Nucleus sampling. Use either temperature or top_p, not both.
max_tokens
integer
Maximum output tokens. Capped per tier — see pricing. Clamped to the model’s max_output_length (visible on /v1/models).
max_completion_tokens
integer
Same semantics as max_tokens; OpenAI’s canonical field for o1/o3 reasoning models. Either field is accepted; if both are sent, max_completion_tokens wins. Clamped to the model’s max_output_length.
tools
array
Available tools the model may call. See function calling.
tool_choice
string | object
default:"auto"
"auto" (default), "none", or { type: "function", function: { name: ... } } to force.
response_format
object
{ type: "json_object" } or { type: "json_schema", json_schema: {...} }. See structured outputs.
stop
string | string[]
Up to 4 stop sequences.
frequency_penalty
number
default:"0"
-2.0 to 2.0. Penalize tokens by their frequency in the response so far.
presence_penalty
number
default:"0"
-2.0 to 2.0. Penalize tokens that have appeared at all.
reasoning_effort
string
Reasoning effort hint for models that emit a chain of thought — accepted as the standard OpenAI top-level field. For DeepSeek-V4 the gateway mirrors this value into chat_template_kwargs.reasoning_effort and strips the top-level field before forwarding, because DeepSeek-V4’s chat template only consumes the engine-specific form.
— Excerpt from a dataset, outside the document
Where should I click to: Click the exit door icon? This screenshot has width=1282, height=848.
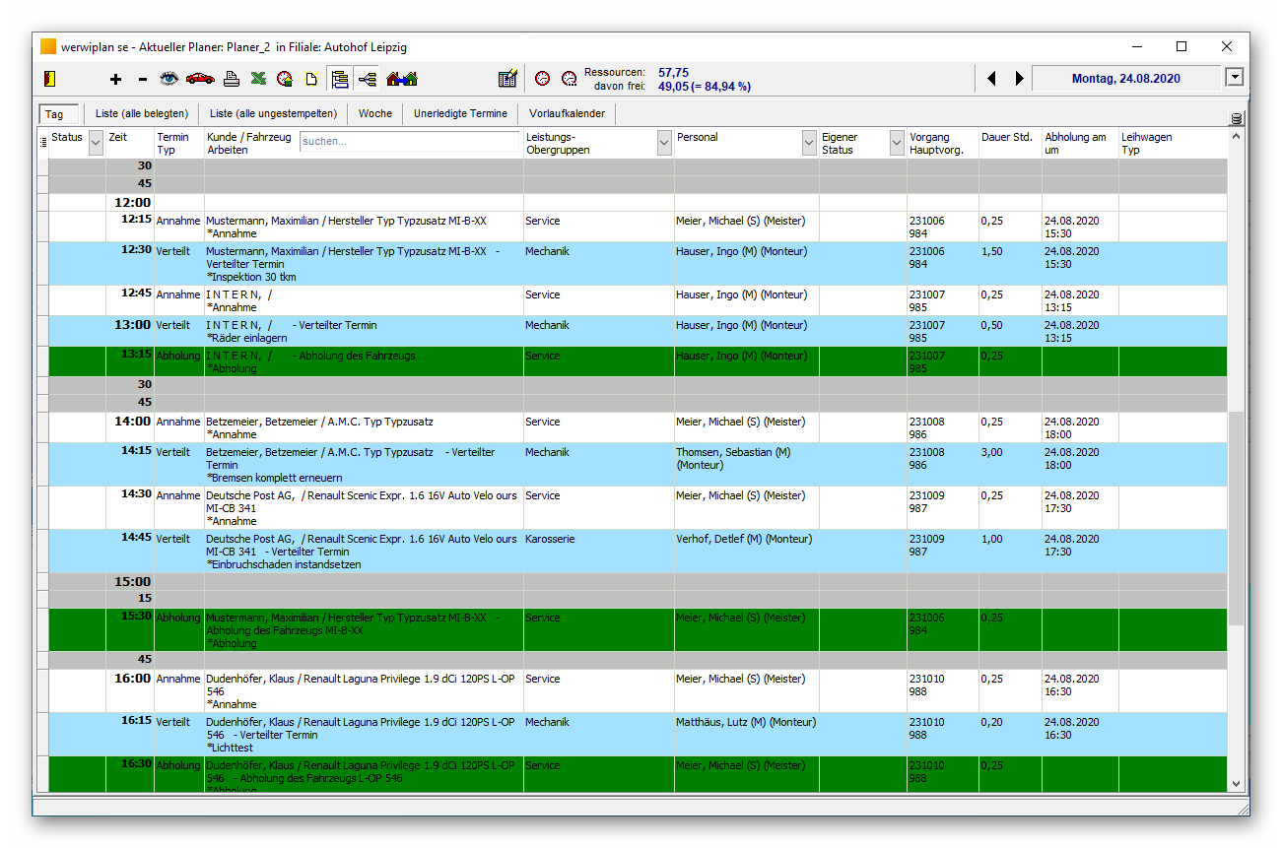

Without this mirror, top-level reasoning_effort is silently a no-op on V4 (it’s also a SamplingParams interference source when the value is outside OpenAI’s enum). The OpenRouter-style alias "xhigh" is mapped to DeepSeek’s "max" (“Think Max” mode). DeepSeek-V4 documents "high" and "max"; other OpenAI tiers (minimal | low | medium) are forwarded literally but fall back to the encoder’s default branch on this build — i.e. they don’t 400 but may produce reasoning depth indistinguishable from sending no hint. Disable thinking entirely with chat_template_kwargs.enable_thinking: false. If you set chat_template_kwargs.reasoning_effort explicitly, the gateway honors your value and leaves the top-level field alone.
chat_template_kwargs
object
Engine-specific chat-template knobs forwarded verbatim to the upstream. On DeepSeek-V4: { enable_thinking: false } disables reasoning and routes output directly to content; { drop_thinking: true } drops prior assistant reasoning_content from the encoded prompt. Cogito defaults drop_thinking to false for reasoning-capable models so multi-turn requests preserve prior reasoning traces unless you explicitly opt out; { reasoning_effort: "high" | "max" } selects the model’s Think-High vs Think-Max mode. The gateway force-injects enable_thinking: false when response_format is set (so JSON-mode and structured outputs land in content, not reasoning_content); any caller-supplied value here always wins.

Response (non-streaming)

{
  "id": "req_...",
  "object": "chat.completion",
  "created": 1714521600,
  "model": "gpt-oss-120b",
  "choices": [
    {
      "index": 0,
      "message": { "role": "assistant", "content": "..." },
      "finish_reason": "stop"
    }
  ],
  "usage": {
    "prompt_tokens": 32,
    "completion_tokens": 71,
    "total_tokens": 103,
    "prompt_tokens_details": { "cached_tokens": 0 },
    "completion_tokens_details": { "reasoning_tokens": 0 }
  }
}

Response (streaming)

Content-Type: text/event-stream. Each event is data: <chat.completion.chunk JSON>. Stream ends with data: [DONE]. See the streaming guide.

Headers on every response

  • x-request-id — opaque ID. Log it. We trace it through every layer.
  • x-tokens-used — billed total for this request (omitted on errors that didn’t consume tokens).